Pastor's Blog
Hosanna! Posted 3.25.2010
Palm Sunday. One of my favorite days on the church calendar. In about a month I’ll be on that road which follows the route our Savior took that Sunday morning. Somewhere along that route He wept for the city He loved so deeply. Somewhere along that route the crowds pressed in and the cries of “Hosanna” echoed across the Kidron Valley. Somewhere along that route Jesus predicted the fall of the great city of Jerusalem that spread out in front of Him like a blanket on top of the Judean hills.
That evening He retraced His steps back to the East, to the small suburb called Bethany. There He rested with Mary and Martha and Lazarus – fresh back from the tomb. It was quiet there, and He needed it. It was way too hectic in Jerusalem with the arrival of another Passover.

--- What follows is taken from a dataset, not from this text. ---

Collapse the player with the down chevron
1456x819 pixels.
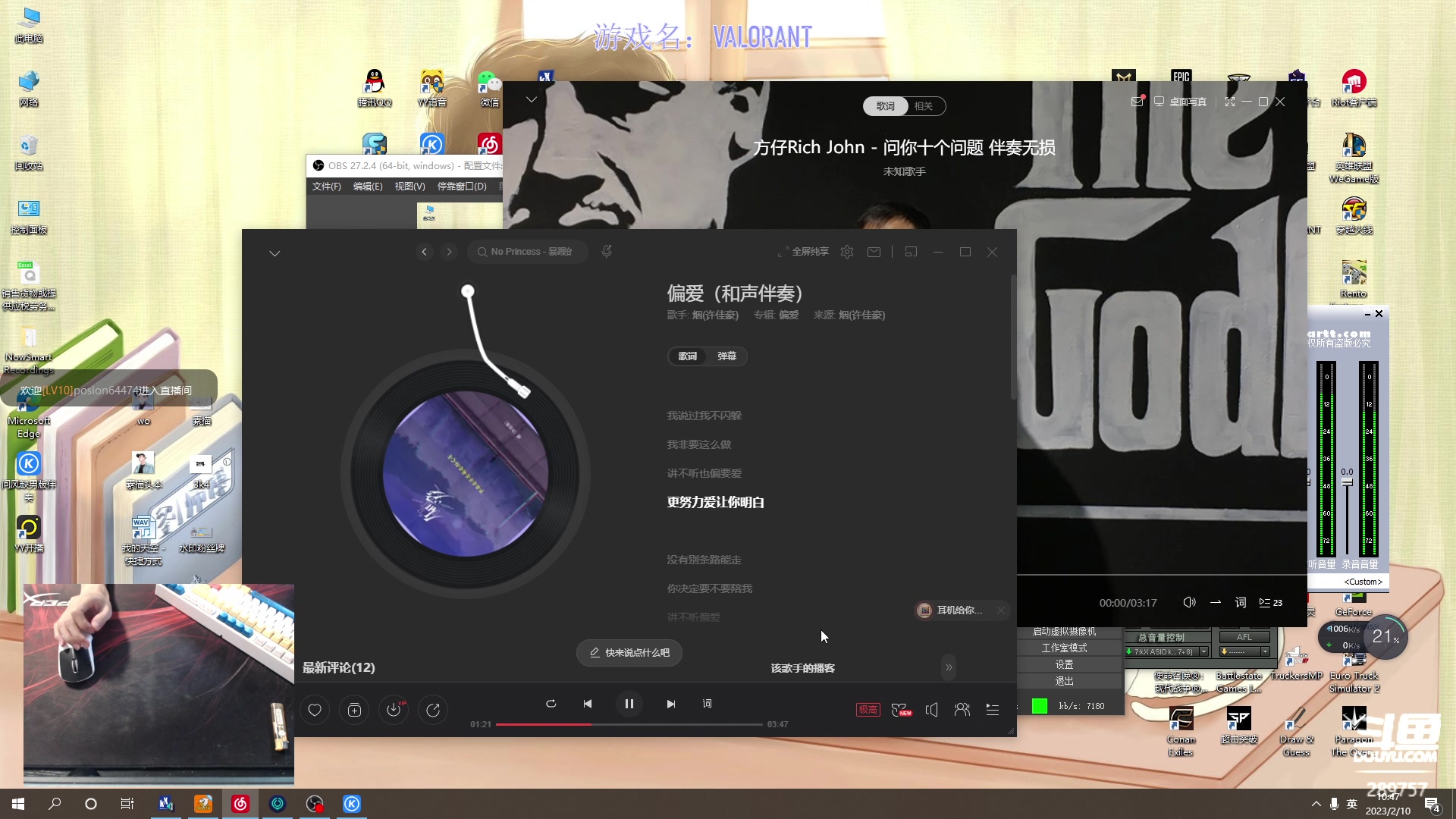click(x=275, y=253)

Today, the route from Bethany to Jerusalem is lined with tombs. Graves. The closer you get to Jerusalem, the move graves you find. The hillsides of Olivet are covered with limestone grave markers. It is quite a site to behold. When Jesus looked out across the Kidron Valley to the ground that held the Temple, He knew the need of every person’s heart. As we look across that same valley, with those thousands of graves, we too know the need of every person’s heart. Not much has changed in a couple of millennia. We need resurrection.
Palm Sunday provides the respite to contemplate the majesty of God’s plan. The week ahead would be full of pain and sorrow and grief. But Sunday would come again, and when it did….resurrection! The payment would be final and full and complete. Nothing would lack in the price paid. Life would reign again.
That we can trace the route of the donkey from that Palm Sunday. That we can stand on the steps of the Temple where Jesus preached. That we can gaze over Capernaum and Nazareth and Carmel and Megiddo. That all provides a richness to our lives and a stability to our faith.
When I stand on the Mount of Olives next month, I will think of this day. The excitement of a parade. The pain connected with rejection and ignorance. The righteous indignation over a defiled city. The realization that even the Son of God needed rest and restoration.
But that is not all that I will think about. I will think of you. Your hope. Your love. Your joy in following Jesus. As the struggles of life wash over us, your faith is strong and vital and healthy. I will stand on Olivet and rejoice that there are folks (you!) who still love that Savior and who continue proclaim the story of the events that once filled that landscape. The heart of our faith was enacted in Jerusalem. The Savior will return there some day. Not soon enough, mind you, but at just the right moment. Let’s be ready, as the first century multitudes were not. Sing this morning, hosanna to the highest!